[Task details]
What is needed is a faithful copy of all the records.

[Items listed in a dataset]
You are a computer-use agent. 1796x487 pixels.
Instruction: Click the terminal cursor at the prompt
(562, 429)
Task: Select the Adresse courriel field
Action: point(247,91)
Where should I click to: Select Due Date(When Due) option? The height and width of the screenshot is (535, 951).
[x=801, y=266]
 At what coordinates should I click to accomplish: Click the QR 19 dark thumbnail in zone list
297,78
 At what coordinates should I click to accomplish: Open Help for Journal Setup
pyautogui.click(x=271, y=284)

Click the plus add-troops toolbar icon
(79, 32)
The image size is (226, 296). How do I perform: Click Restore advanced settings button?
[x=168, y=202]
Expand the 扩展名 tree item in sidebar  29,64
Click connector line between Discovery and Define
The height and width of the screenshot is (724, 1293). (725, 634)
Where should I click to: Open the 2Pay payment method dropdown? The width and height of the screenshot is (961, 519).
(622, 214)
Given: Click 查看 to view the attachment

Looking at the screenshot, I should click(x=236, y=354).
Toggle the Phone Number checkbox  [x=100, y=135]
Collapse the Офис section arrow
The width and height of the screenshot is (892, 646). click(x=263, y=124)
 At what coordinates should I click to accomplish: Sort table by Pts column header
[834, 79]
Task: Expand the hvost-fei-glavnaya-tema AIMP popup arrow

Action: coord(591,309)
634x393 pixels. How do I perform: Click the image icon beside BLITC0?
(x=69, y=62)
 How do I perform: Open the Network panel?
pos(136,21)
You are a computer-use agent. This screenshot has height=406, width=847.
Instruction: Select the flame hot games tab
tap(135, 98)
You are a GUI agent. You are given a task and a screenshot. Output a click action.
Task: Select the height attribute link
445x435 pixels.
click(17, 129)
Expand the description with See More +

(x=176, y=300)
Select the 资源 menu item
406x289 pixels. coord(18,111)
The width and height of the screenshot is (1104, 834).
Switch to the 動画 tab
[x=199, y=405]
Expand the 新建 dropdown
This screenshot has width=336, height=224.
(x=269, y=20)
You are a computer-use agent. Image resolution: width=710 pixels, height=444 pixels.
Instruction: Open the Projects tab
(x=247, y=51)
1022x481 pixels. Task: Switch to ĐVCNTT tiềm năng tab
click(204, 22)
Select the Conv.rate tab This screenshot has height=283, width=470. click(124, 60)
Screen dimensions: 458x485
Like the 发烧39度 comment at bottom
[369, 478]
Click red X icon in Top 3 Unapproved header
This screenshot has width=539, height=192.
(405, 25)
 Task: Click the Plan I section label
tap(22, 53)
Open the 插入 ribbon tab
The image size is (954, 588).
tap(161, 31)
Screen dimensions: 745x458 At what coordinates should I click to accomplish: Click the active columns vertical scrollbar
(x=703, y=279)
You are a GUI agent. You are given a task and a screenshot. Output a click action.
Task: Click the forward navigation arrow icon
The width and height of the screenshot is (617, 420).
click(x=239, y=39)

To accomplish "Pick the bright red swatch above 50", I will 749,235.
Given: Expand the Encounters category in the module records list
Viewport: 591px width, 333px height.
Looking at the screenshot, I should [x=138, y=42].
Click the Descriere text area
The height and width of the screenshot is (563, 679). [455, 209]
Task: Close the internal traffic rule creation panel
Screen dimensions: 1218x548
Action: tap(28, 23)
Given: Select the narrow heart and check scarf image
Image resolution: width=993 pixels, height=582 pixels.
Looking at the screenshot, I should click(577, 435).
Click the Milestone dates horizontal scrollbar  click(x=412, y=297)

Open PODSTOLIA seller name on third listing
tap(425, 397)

[Output below]
You are a computer-use agent. 1796x487 pixels.
Instruction: Click the terminal cursor at the prompt
(562, 429)
Task: Select the Adresse courriel field
Action: point(247,91)
Where should I click to: Select Due Date(When Due) option? The height and width of the screenshot is (535, 951).
[x=801, y=266]
 At what coordinates should I click to accomplish: Click the QR 19 dark thumbnail in zone list
297,78
 At what coordinates should I click to accomplish: Open Help for Journal Setup
pyautogui.click(x=271, y=284)

Click the plus add-troops toolbar icon
(79, 32)
The image size is (226, 296). How do I perform: Click Restore advanced settings button?
[x=168, y=202]
Expand the 扩展名 tree item in sidebar  29,64
Click connector line between Discovery and Define
The height and width of the screenshot is (724, 1293). (725, 634)
Where should I click to: Open the 2Pay payment method dropdown? The width and height of the screenshot is (961, 519).
(622, 214)
Given: Click 查看 to view the attachment

Looking at the screenshot, I should click(x=236, y=354).
Toggle the Phone Number checkbox  [x=100, y=135]
Collapse the Офис section arrow
The width and height of the screenshot is (892, 646). click(x=263, y=124)
 At what coordinates should I click to accomplish: Sort table by Pts column header
[834, 79]
Task: Expand the hvost-fei-glavnaya-tema AIMP popup arrow

Action: coord(591,309)
634x393 pixels. How do I perform: Click the image icon beside BLITC0?
(x=69, y=62)
 How do I perform: Open the Network panel?
pos(136,21)
You are a computer-use agent. This screenshot has height=406, width=847.
Instruction: Select the flame hot games tab
tap(135, 98)
You are a GUI agent. You are given a task and a screenshot. Output a click action.
Task: Select the height attribute link
445x435 pixels.
click(17, 129)
Expand the description with See More +

(x=176, y=300)
Select the 资源 menu item
406x289 pixels. coord(18,111)
The width and height of the screenshot is (1104, 834).
Switch to the 動画 tab
[x=199, y=405]
Expand the 新建 dropdown
This screenshot has width=336, height=224.
(x=269, y=20)
You are a computer-use agent. Image resolution: width=710 pixels, height=444 pixels.
Instruction: Open the Projects tab
(x=247, y=51)
1022x481 pixels. Task: Switch to ĐVCNTT tiềm năng tab
click(204, 22)
Select the Conv.rate tab This screenshot has height=283, width=470. click(124, 60)
Screen dimensions: 458x485
Like the 发烧39度 comment at bottom
[369, 478]
Click red X icon in Top 3 Unapproved header
This screenshot has width=539, height=192.
(405, 25)
 Task: Click the Plan I section label
tap(22, 53)
Open the 插入 ribbon tab
The image size is (954, 588).
tap(161, 31)
Screen dimensions: 745x458 At what coordinates should I click to accomplish: Click the active columns vertical scrollbar
(x=703, y=279)
You are a GUI agent. You are given a task and a screenshot. Output a click action.
Task: Click the forward navigation arrow icon
The width and height of the screenshot is (617, 420).
click(x=239, y=39)

To accomplish "Pick the bright red swatch above 50", I will 749,235.
Given: Expand the Encounters category in the module records list
Viewport: 591px width, 333px height.
Looking at the screenshot, I should [x=138, y=42].
Click the Descriere text area
The height and width of the screenshot is (563, 679). [455, 209]
Task: Close the internal traffic rule creation panel
Screen dimensions: 1218x548
Action: tap(28, 23)
Given: Select the narrow heart and check scarf image
Image resolution: width=993 pixels, height=582 pixels.
Looking at the screenshot, I should click(577, 435).
Click the Milestone dates horizontal scrollbar  click(x=412, y=297)

Open PODSTOLIA seller name on third listing
tap(425, 397)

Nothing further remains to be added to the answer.